Last year the Senate released a report into the national trend of school refusal and related matters. The report found that school refusal has a significant impact on young people, their parents, and careers. The report provides that school refusal impacts young people’s health and wellbeing, social connections and educational outcomes.
Anna Smout, Psychologist and PhD candidate (clinical psychology) with Monash University’s Turner Institute for Brain and Mental Health said, “Families and school systems across the world are struggling with school refusal, a problem that can strain family relationships and is associated with significant mental distress in young people. Australia is not immune. School refusal is not new but the COVID-19 pandemic and its significant impact on schooling through lockdowns has thrown a spotlight on the issue. As the Senate report into school refusal released last August made clear, the problem is complicated.”
“School reluctance and refusal are deceptively complex issues that are often misunderstood. A child is experiencing school reluctance if they are unwilling to attend school, but they are still attending. A child is experiencing school refusal if they have difficulties attending and/or remaining at school due to emotional distress about attending school.”
“School refusal is usually driven by a child’s attempt to manage overwhelming difficulties related to school attendance, rather than by disobedience or defiance. School refusal is equally common between genders. While it can show up any time, it’s often during transition points into primary or secondary school,” said Ms Smout.

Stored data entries
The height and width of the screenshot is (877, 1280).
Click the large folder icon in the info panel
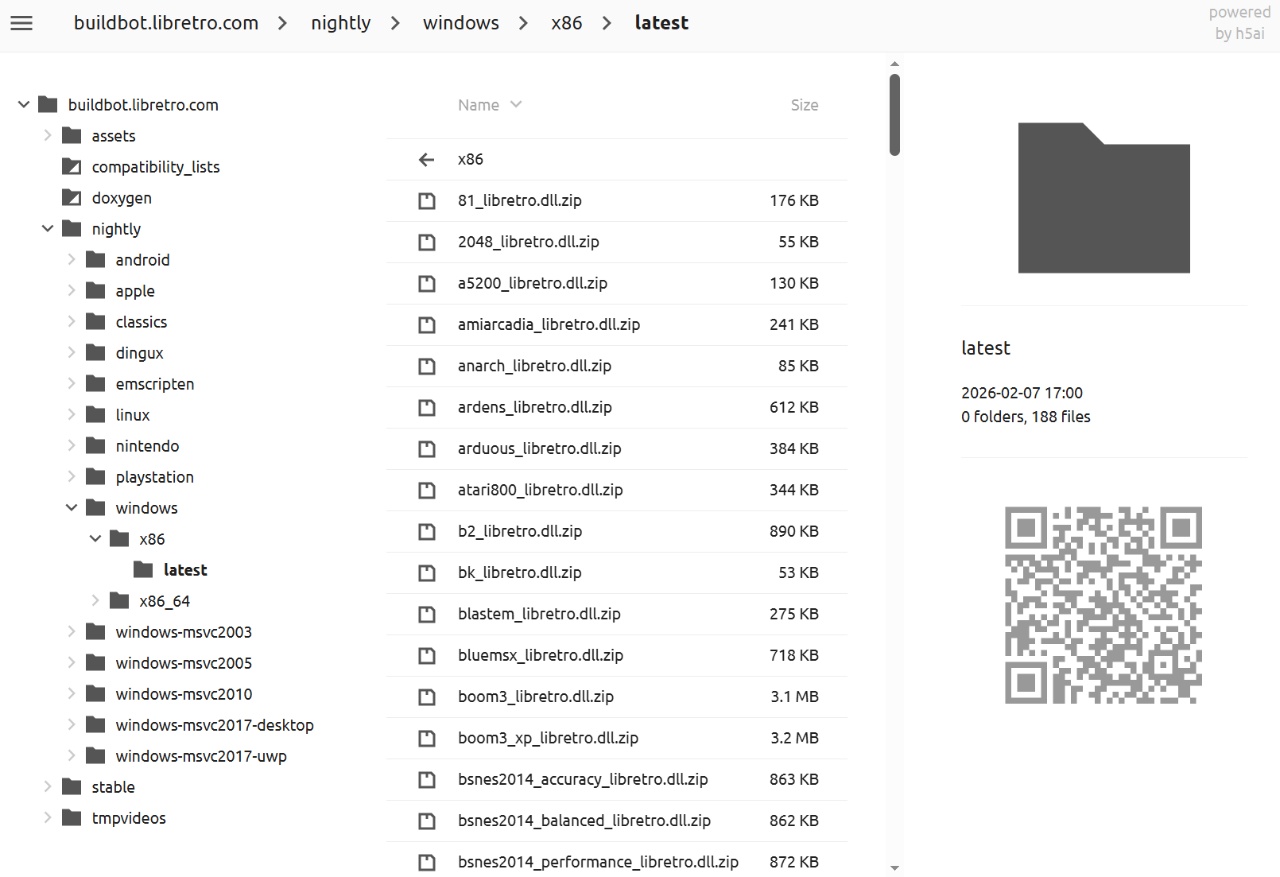tap(1103, 198)
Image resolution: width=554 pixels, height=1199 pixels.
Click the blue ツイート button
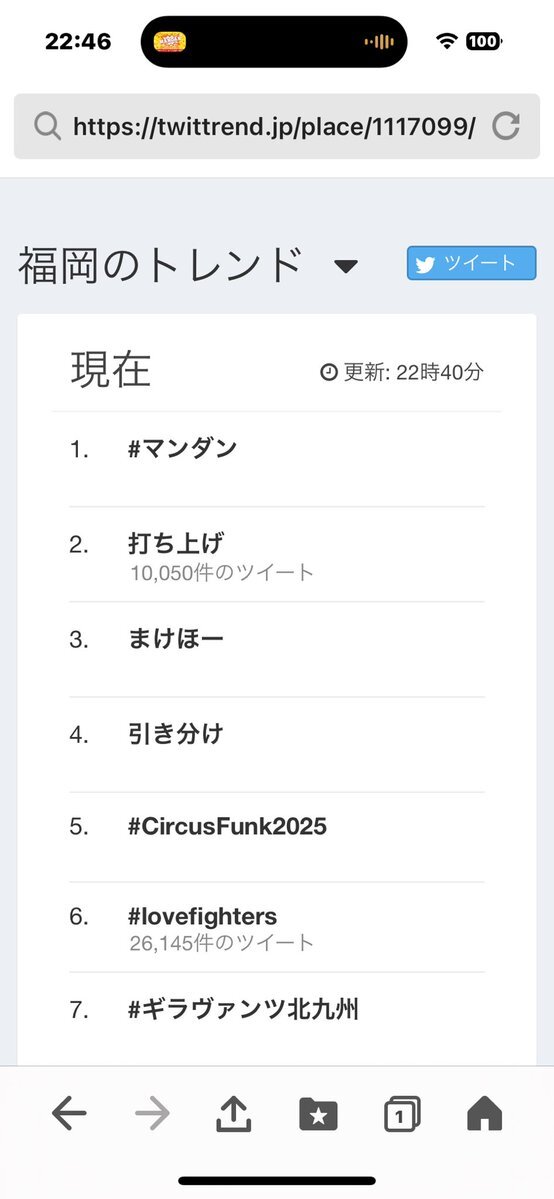click(471, 263)
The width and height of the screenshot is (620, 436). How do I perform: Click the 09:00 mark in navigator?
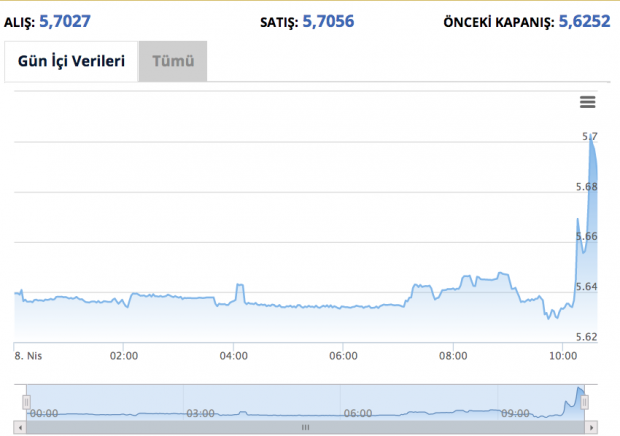(x=514, y=412)
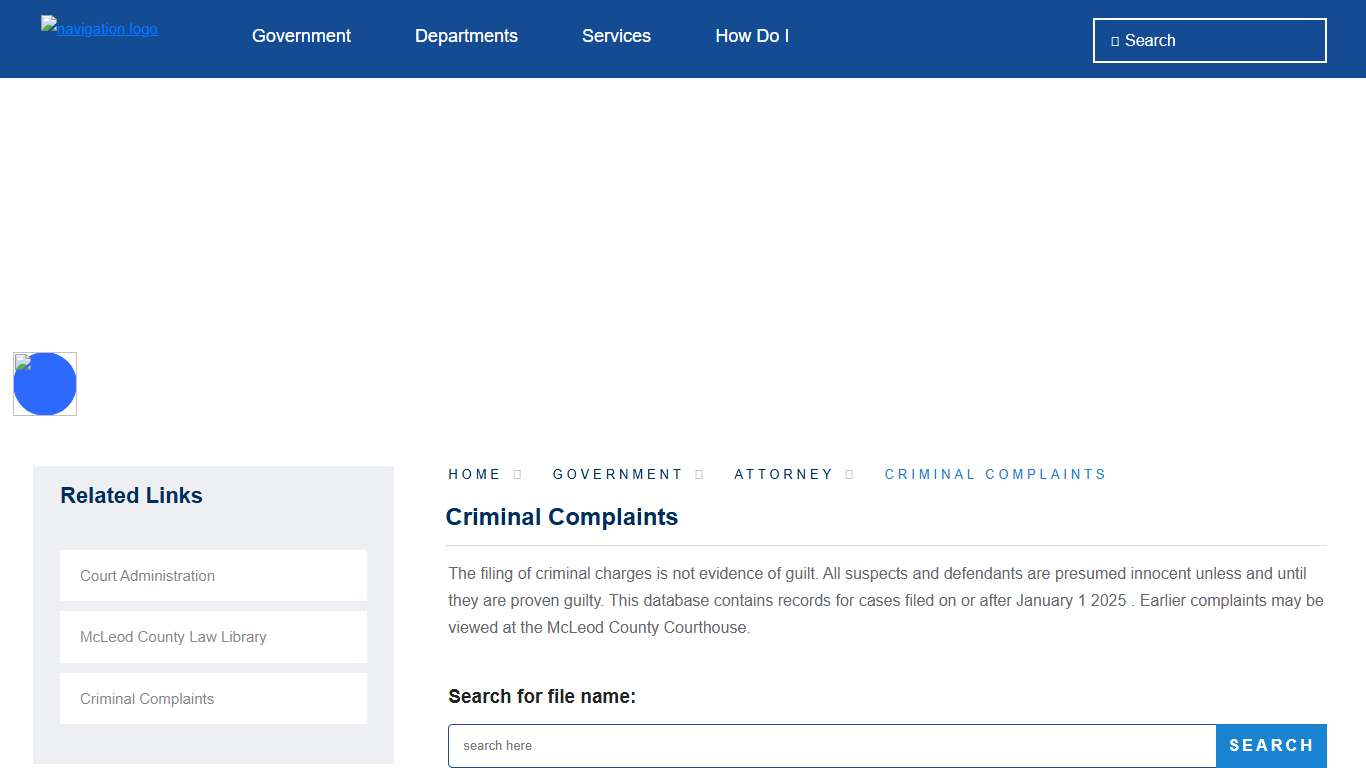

* [Problem A]: According to the passage on school refusal, at what points does school refusal often show up?
* [Problem B]: Rewrite a section of the passage on school refusal, swapping "school refusal" for "school avoidance". Begin at the words "Last year the" and stop after "and educational outcomes.".
The records have no connection to the passage on school refusal.

* [Your response A]: It often shows up during transition points into primary or secondary school.

* [Your response B]:
Last year the Senate released a report into the national trend of school avoidance and related matters. The report found that school avoidance has a significant impact on young people, their parents, and careers. The report provides that school avoidance impacts young people’s health and wellbeing, social connections and educational outcomes.